EXCERPT TO READ
****************************************

"The Catalyst" Mission: From Shipbuilding to Offshore Industry — Taiwan's Maritime Industrial Vision
"The Catalyst" Mission: From Shipbuilding to Offshore Industry — Taiwan's Maritime Industrial Vision
The "Green Jade" is a multifunctional large-scale marine engineering vessel owned by CSBC-DEME Wind Engineering (CDWE) and constructed by CSBC Corporation, Taiwan. It represents the most advanced vessel of its kind in Taiwan — and one of only a few of its class worldwide. Equipped with a DP3 dynamic positioning system, the Green Jade is capable of performing precision operations in deep waters and challenging seabed conditions, unconstrained by depth limitations.
He defines himself as a catalyst. From leading CSBC's first self-designed merchant vessel in the 1990s to driving Taiwan's offshore wind and marine engineering industry today, Robert Tseng has consistently emphasized that his focus is not on personal achievements, but on creating positive industrial cycles. In his view, only when an industry's environment improves can enterprises truly thrive — and to him, "running the company well and lifting the entire industry" is the highest form of purpose.

****************************************

Rows from a pointing dataset:
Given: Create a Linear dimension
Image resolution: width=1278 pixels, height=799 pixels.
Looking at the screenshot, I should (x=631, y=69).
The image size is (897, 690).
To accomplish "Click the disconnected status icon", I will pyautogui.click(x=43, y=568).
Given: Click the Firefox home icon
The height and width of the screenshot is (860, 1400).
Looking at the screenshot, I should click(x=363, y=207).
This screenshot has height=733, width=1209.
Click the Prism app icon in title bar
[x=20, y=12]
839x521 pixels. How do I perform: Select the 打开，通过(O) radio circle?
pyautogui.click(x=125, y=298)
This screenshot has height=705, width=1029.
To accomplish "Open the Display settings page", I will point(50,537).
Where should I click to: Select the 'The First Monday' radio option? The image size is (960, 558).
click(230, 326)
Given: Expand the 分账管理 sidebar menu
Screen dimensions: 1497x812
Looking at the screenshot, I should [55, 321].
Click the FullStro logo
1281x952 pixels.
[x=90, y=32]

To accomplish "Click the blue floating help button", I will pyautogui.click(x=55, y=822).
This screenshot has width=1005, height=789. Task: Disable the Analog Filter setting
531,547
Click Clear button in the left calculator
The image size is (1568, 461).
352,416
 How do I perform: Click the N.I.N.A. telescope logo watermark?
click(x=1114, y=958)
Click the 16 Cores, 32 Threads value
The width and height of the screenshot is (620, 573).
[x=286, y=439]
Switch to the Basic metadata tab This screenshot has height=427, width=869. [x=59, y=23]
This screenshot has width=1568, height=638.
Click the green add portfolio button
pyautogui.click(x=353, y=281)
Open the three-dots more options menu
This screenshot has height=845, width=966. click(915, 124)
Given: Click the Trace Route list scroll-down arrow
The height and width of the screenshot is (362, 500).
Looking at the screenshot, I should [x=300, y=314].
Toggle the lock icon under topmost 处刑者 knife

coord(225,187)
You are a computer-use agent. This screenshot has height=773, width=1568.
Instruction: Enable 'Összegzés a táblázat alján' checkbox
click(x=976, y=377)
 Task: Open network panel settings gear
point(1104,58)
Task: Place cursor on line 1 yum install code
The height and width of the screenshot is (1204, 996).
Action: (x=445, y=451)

****************************************

YOUR INSTRUCTIONS
Rewrite the part of the text on Taiwan's maritime industrial vision starting with "He defines himself" and going on through "form of purpose.", putting "driving force" in place of "catalyst". These rows have no connection to the text on Taiwan's maritime industrial vision.

RIGHT ANSWER
He defines himself as a driving force. From leading CSBC's first self-designed merchant vessel in the 1990s to driving Taiwan's offshore wind and marine engineering industry today, Robert Tseng has consistently emphasized that his focus is not on personal achievements, but on creating positive industrial cycles. In his view, only when an industry's environment improves can enterprises truly thrive — and to him, "running the company well and lifting the entire industry" is the highest form of purpose.